SOURCE MATERIAL
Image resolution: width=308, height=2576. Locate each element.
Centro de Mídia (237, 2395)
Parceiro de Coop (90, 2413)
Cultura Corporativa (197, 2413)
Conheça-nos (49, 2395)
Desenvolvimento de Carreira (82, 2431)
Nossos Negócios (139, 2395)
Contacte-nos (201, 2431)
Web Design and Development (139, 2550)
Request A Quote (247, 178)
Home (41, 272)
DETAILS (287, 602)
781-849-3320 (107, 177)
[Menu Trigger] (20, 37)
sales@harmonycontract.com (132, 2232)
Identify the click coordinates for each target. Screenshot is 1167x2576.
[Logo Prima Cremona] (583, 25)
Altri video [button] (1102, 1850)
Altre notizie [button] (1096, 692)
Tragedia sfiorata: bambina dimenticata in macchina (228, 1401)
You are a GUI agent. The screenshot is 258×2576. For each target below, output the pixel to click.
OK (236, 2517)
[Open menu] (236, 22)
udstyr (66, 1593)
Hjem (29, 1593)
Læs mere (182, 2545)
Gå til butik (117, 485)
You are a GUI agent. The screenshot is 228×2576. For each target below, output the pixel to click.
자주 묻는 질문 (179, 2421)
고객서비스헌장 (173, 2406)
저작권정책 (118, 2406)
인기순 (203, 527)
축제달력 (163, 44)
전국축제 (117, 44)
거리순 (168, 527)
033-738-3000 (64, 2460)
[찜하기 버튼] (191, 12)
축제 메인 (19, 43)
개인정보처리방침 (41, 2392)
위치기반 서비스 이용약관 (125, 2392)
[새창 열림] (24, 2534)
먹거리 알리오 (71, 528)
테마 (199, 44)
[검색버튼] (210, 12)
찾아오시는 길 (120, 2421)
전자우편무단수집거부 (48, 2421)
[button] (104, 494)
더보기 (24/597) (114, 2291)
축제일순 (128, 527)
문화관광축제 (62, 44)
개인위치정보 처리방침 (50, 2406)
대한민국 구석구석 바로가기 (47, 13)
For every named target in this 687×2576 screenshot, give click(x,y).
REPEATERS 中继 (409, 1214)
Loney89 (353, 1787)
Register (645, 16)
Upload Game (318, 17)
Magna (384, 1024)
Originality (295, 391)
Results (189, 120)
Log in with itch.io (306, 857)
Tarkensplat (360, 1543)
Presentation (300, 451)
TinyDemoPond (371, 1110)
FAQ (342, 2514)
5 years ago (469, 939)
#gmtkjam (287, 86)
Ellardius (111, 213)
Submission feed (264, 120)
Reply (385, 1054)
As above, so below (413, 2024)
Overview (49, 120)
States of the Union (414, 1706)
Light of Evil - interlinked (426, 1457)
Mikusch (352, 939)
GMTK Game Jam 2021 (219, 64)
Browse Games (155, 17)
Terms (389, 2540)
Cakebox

WHAT IS BEING ASKED
Exact reproduction is required: output the lines from the start of the entries above through the line with "Web Design and Development (139, 2550)".

ANSWER TO THIS EXERCISE
Image resolution: width=308, height=2576. Locate each element.
Centro de Mídia (237, 2395)
Parceiro de Coop (90, 2413)
Cultura Corporativa (197, 2413)
Conheça-nos (49, 2395)
Desenvolvimento de Carreira (82, 2431)
Nossos Negócios (139, 2395)
Contacte-nos (201, 2431)
Web Design and Development (139, 2550)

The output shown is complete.